Cheever: A Life author Blake Bailey
The National Book Critics Circle awards have been announced. Three of the winners were all too predictable: Hillary Mantel won in fiction for Wolf Hall, Richard Holmes scored the non-fiction prize with The Age of Wonder, and Blake Bailey took home the biography prize for Cheever: A Life. But if there are people who bet on the NBCC Awards (and we hope there are), the big winnings went to those who put their money on Eula Biss, whose hard-to-categorize Notes from No Man's Land came out of nowhere to take the prize for criticism.
Novelist Sam Lipsyte and Giancarlo Ditrapano talk vices over at Vice: "What if I just said the word DRUGS. What would you say?" Their conversation ranges over Lorin Stein's pre-Paris Review editing style ("He didn’t come at me with an ax. . . .It was more like a textbook prison shanking"), Salinger ("We mostly talked sports"), and the Lish/Carver controversy ("Lish’s edits made those Carver stories. Only a moron or somebody with a financial interest wouldn’t agree to that"). It makes other Lipsyte interviews look tame.
David Foster Wallace scrawled "Rabbit Mourns Himself," inside his copy of Rabbit, Run. In his trusty dictionary, he circled words like abulia, jacal, and uxorious. But the most interesting bit of his archives released so far—aside from his childhood Viking poem—is his battered copy of The Cinema Book by Pete Smith, surely an inspiration for Infinite Jest.

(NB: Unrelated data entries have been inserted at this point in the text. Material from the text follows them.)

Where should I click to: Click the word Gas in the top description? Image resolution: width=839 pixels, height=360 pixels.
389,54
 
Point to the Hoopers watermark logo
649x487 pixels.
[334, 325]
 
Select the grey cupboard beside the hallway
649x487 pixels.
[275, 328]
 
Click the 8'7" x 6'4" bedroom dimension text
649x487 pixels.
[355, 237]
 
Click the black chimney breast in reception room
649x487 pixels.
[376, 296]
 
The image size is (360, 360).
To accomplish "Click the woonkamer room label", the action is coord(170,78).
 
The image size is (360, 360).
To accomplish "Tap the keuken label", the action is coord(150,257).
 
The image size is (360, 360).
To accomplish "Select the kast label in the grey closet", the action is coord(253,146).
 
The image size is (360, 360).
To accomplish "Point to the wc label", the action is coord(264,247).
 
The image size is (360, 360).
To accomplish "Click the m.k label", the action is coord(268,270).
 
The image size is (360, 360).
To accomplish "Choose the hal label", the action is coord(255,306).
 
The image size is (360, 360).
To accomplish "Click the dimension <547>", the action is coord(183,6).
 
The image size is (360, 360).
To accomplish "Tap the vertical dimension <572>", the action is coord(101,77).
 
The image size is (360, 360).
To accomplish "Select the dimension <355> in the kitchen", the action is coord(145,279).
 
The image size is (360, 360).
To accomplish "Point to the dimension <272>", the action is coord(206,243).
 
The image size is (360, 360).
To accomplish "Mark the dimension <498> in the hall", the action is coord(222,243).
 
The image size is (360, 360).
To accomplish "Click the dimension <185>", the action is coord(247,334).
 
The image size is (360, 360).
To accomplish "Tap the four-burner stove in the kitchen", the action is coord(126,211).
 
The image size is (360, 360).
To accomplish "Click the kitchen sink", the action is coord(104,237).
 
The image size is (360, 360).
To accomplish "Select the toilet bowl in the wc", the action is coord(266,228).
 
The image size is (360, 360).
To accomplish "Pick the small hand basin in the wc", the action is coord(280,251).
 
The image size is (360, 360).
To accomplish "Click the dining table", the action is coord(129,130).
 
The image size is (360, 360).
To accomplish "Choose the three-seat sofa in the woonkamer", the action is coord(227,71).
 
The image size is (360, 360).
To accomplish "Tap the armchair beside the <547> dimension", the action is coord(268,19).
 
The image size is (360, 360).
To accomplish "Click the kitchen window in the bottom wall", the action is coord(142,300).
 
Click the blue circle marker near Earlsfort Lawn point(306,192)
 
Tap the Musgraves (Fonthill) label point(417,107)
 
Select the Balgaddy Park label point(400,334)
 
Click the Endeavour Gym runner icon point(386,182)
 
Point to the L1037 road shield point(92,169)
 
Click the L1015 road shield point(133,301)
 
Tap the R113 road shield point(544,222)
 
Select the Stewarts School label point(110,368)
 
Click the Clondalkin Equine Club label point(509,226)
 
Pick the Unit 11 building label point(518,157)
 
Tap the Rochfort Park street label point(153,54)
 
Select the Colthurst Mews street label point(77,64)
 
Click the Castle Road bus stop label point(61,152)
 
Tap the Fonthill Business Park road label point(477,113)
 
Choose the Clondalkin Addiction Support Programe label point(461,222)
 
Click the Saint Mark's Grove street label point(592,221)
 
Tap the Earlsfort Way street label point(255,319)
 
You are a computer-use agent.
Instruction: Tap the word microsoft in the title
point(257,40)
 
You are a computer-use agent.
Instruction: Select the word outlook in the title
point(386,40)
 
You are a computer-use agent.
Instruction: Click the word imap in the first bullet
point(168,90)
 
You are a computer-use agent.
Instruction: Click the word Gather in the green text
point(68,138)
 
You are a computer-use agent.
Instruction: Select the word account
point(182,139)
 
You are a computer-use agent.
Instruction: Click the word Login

There's a "spoofs & satire" piece over at The Morning News, in which Tyler Stoddard Smith churns out some fake quotes by escorts supposedly employed by onetime brothel dweller Gabriel Garcia Marquez. What's next, a humor piece about courting his wife Mercedes when she was only nine years old?
Gary Indiana's new book, Andy Warhol and the Can that Sold America, is in bookstores now. We'd advise you to run out and buy it, but the author himself doesn't recommend it: "anybody who knows anything about the subject will dismiss it as boilerplate tripe about Warhol, stuff you've heard and read a million times—that's what it was turned into."